Emissions are another major focus of the Environmental Protection program. Through the Clean Air Agenda, the Government of Canada has been working towards making major improvements in Canada’s environment by addressing the challenges of climate change and air pollution. To this end, the department is working on a number of fronts to help reduce emissions:
- Aviation Emissions
- Ports Emissions
- Rail Emissions
- Commuter Options
The Government of Canada has committed to reduce greenhouse gas emissions from federal government operations by 17 per cent nationally by 2020, compared to the 2005 base year. Part of this national target will be reached through Theme IV – Shrinking the Environmental Footprint – Beginning with Government. Emissions from federal government operations originate from two main sources: building operations and vehicle fleet.
Each federal department is responsible for setting its own emissions reduction target based on previous data and potential opportunities using existing resources. Transport Canada’s operations represent five per cent of the total greenhouse gas inventory. Based on Transport Canada’s 2005/06 greenhouse gas performance data, our target is to reduce our greenhouse gas emissions by 21 per cent by 2020/21.
Environmental Protection is responsible for reporting Transport Canada’s progress in meeting its greenhouse gas emissions reduction targets, as set by the Federal Sustainable Development Strategy. Environmental Protection helps regional staff and other Transport Canada groups, to ensure consistency and accuracy in reporting. We also prepare the department’s annual Progress Report for Greenhouse Gas Emissions Reduction.
The Canadian Environmental Protection Act has defined Federal Ambient Air Quality Objectives for numerous pollutants with which airports should adhere. Carbon monoxide, nitrogen dioxide, ozone and total hydrocarbons are among those chemicals associated with airport and aircraft activities that are subject to these objectives.
Transport Canada has conducted emissions assessments at airports since the 1970s, when concerns were first raised regarding airport source impacts on ambient air quality. A Review of Ambient Air Quality at Major Canadian Airports (TP 9606) outlines the results of 16 studies completed over a 15-year period. These studies were conducted as part of a commitment to ensure that national environmental objectives were being met.
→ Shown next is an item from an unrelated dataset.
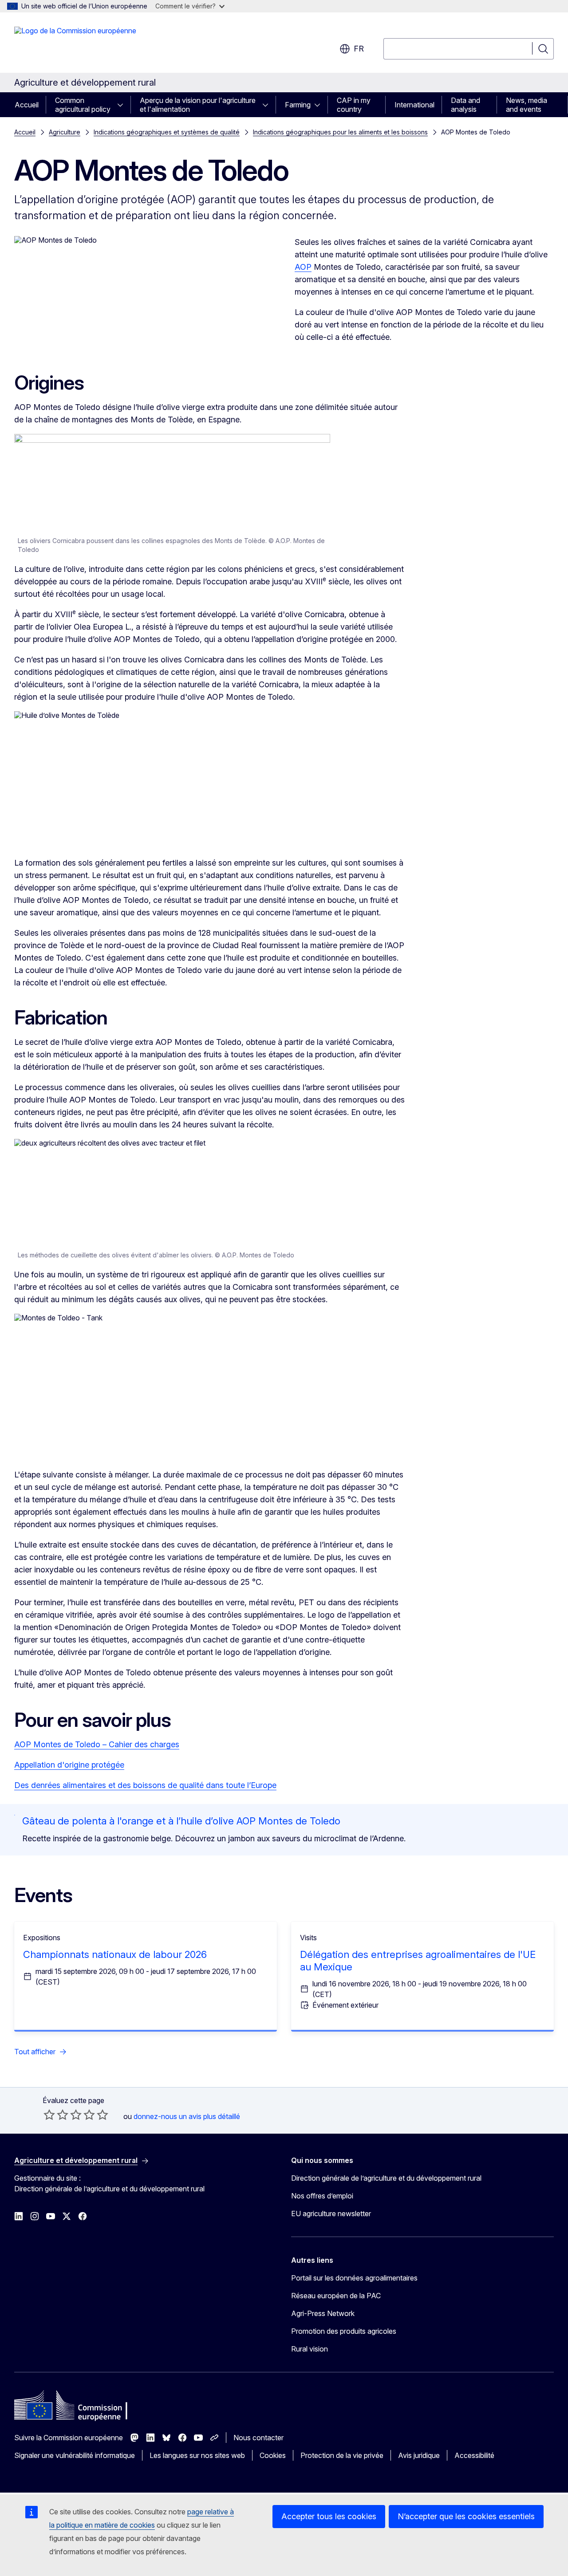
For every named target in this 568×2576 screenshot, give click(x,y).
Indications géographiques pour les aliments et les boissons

In 2003, the United States Federal Aviation Association and National Aeronautics and Space Administration established Partnership for AiR Transportation Noise and Emissions Reduction known as "PARTNER", a Research Centre of Excellence for aircraft noise and aviation emissions mitigation. In 2004, Transport Canada, Environmental Management, joined the Federal Aviation Association and National Aeronautics and Space Administration as a sponsor. The Centre is a research organization that leverages a broad range of stakeholder capabilities to foster breakthrough advances in the area of aircraft noise and emission mitigation.
Environmental Protection manages and promotes the Commuter Options program by offering a Commuter Options Guide to small, medium or large employers anywhere within Canada. The guide presents practical and proven ways for employees to increase their use of commuting options, other than driving alone to work. The program focuses on providing information on commuter options, including active transportation, public transit, carpooling and teleworking for any workplace.
The guide comes with materials that business groups, government agencies or non-profit organizations can use to deliver a one-day training workshop to interested employers.
The Commuter Options Guide and workshop are designed for small, medium or large employers anywhere in Canada, in both the public and private sectors.